PROBLEM TO SOLVE:
Return each line of the records holding the string "agent".

[Start of section]

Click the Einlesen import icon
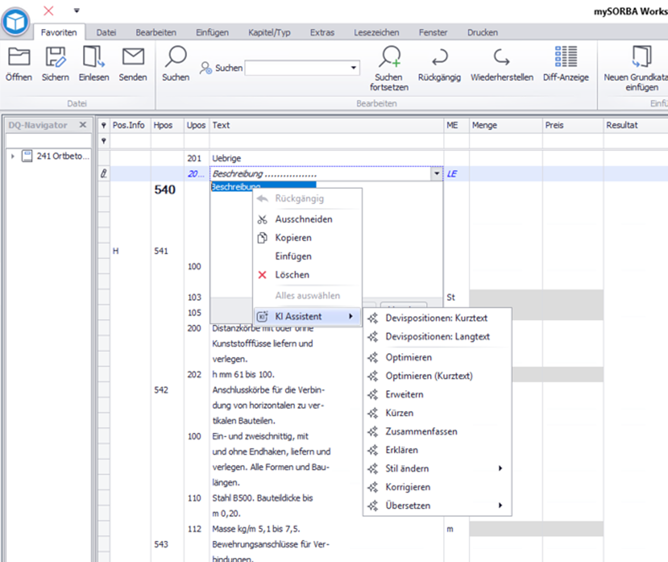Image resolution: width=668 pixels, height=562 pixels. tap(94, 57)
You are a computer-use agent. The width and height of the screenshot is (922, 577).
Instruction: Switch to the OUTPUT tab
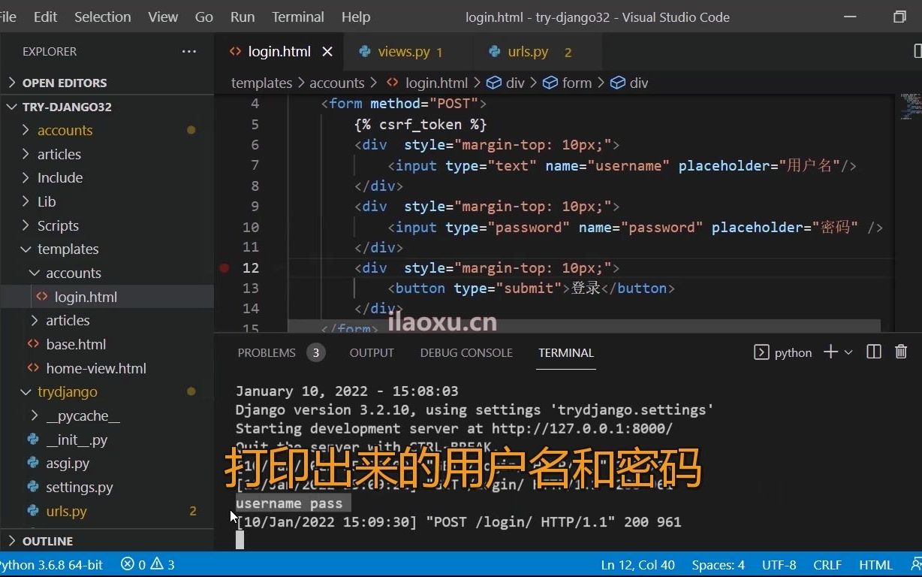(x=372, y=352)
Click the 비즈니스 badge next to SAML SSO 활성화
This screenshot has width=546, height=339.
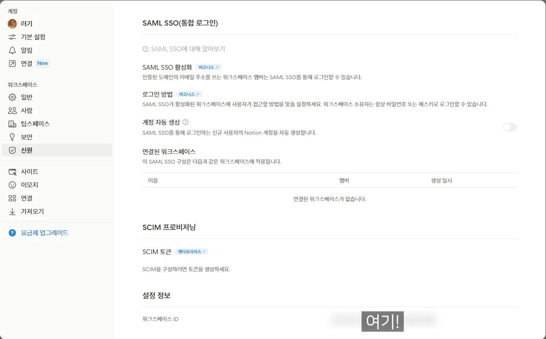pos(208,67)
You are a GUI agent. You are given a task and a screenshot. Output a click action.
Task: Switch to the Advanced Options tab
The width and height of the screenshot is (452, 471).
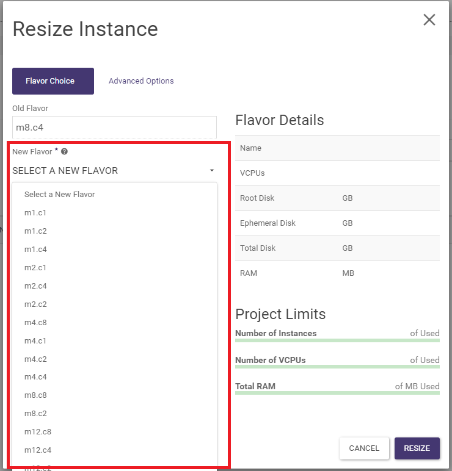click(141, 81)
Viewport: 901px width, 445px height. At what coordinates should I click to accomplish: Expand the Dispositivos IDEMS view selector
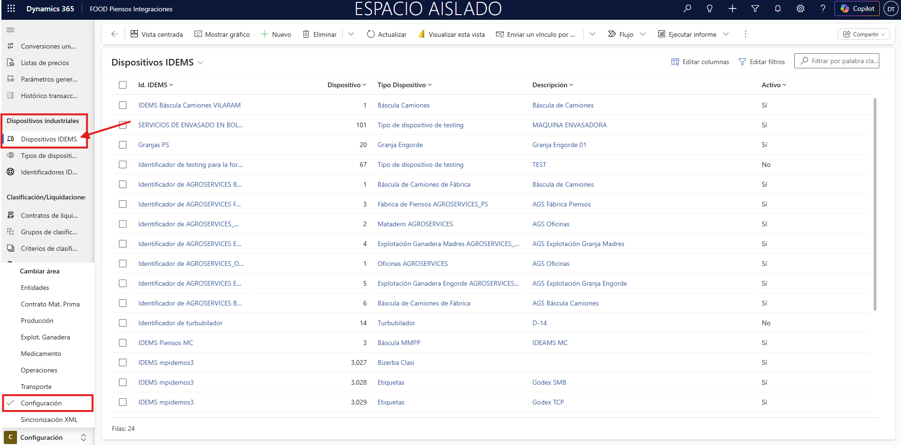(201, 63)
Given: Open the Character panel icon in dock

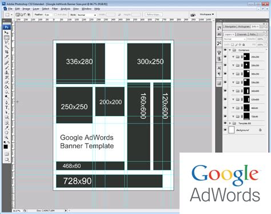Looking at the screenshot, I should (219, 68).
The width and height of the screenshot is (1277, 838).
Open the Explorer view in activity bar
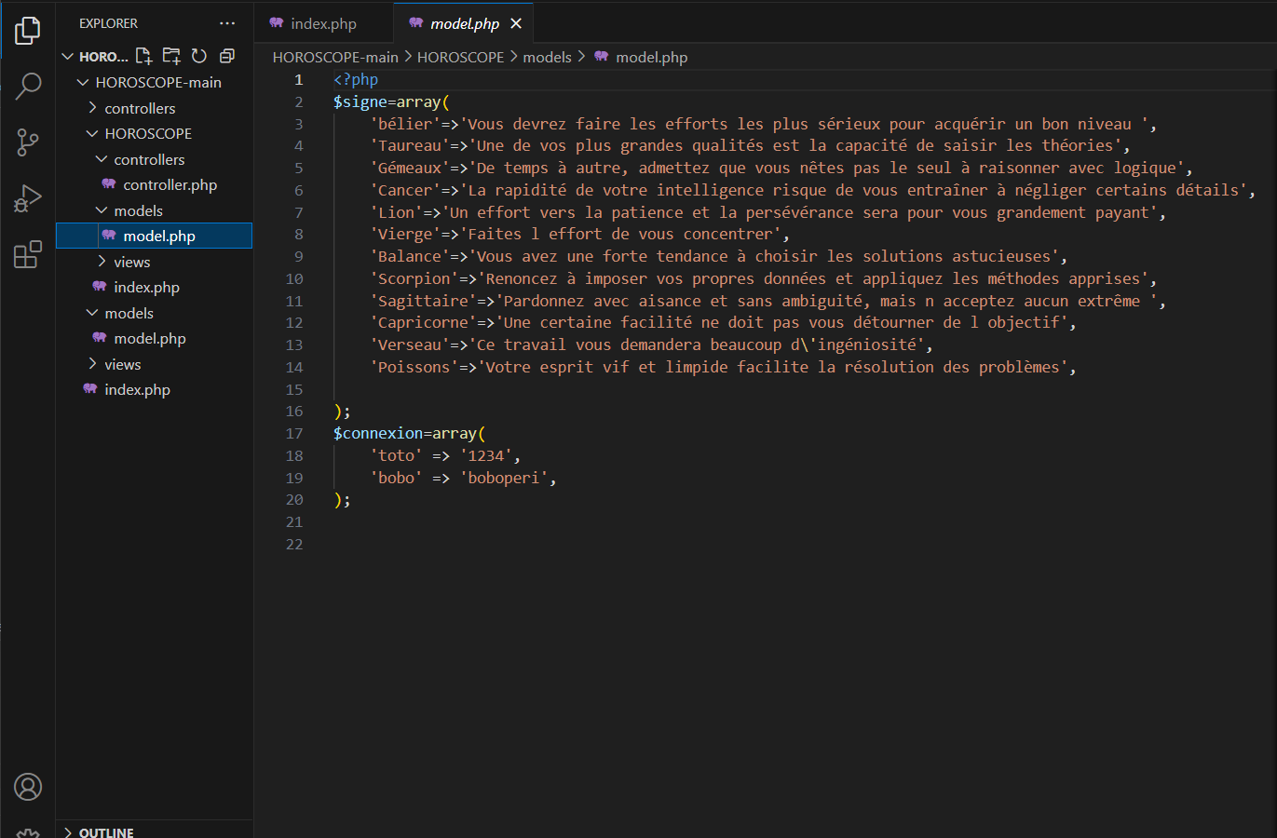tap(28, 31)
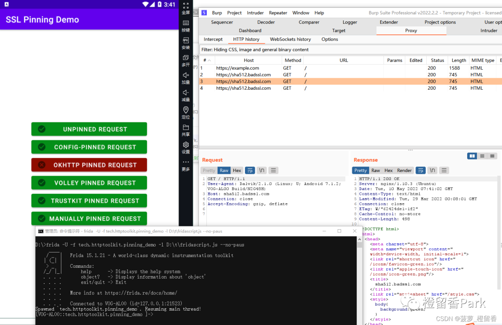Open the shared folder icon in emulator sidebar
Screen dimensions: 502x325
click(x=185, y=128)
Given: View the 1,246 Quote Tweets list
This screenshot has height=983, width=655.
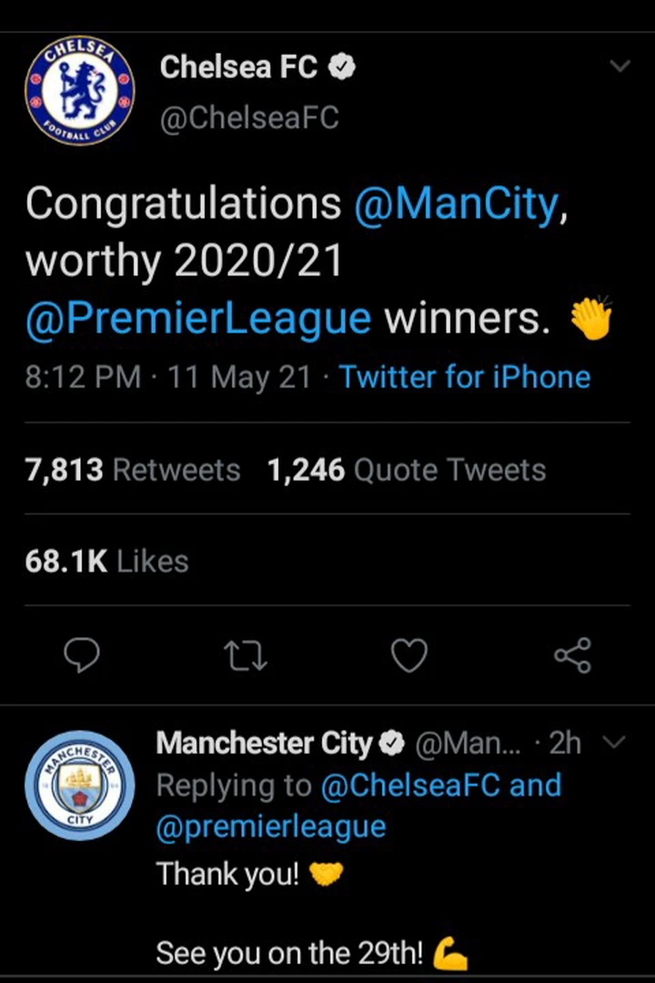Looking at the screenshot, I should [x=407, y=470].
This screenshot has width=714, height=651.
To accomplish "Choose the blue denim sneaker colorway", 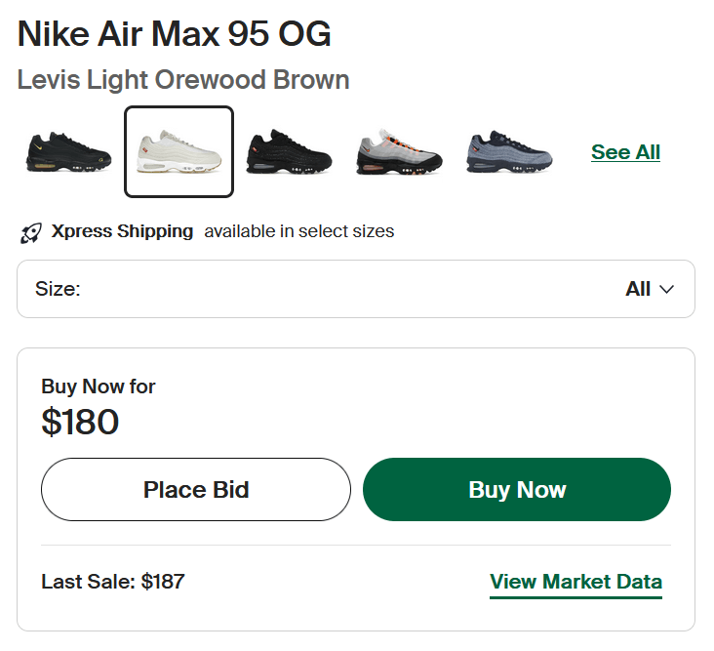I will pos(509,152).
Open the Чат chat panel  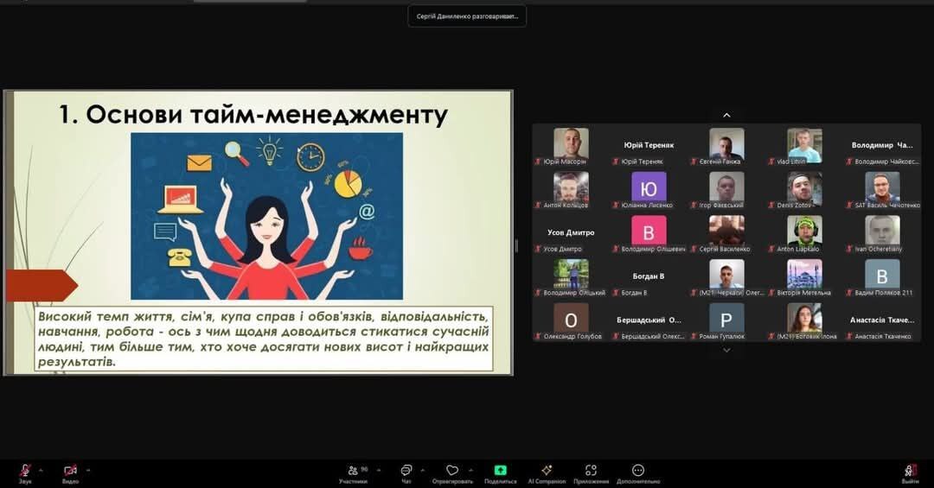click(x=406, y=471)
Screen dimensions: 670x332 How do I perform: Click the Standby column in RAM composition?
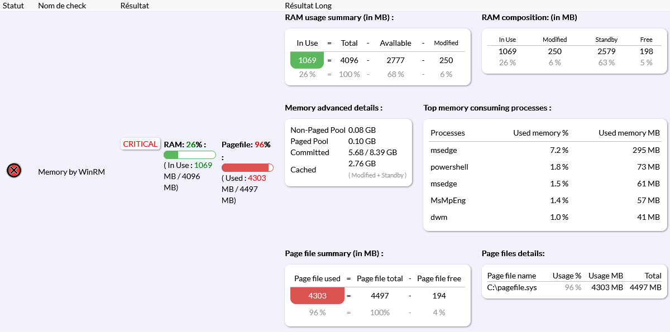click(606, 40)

[End of section]

ANSWER AREA:
You are a computer-use agent. The width and height of the screenshot is (922, 577).
You are a GUI agent. You are given a task and a screenshot. Output a click action.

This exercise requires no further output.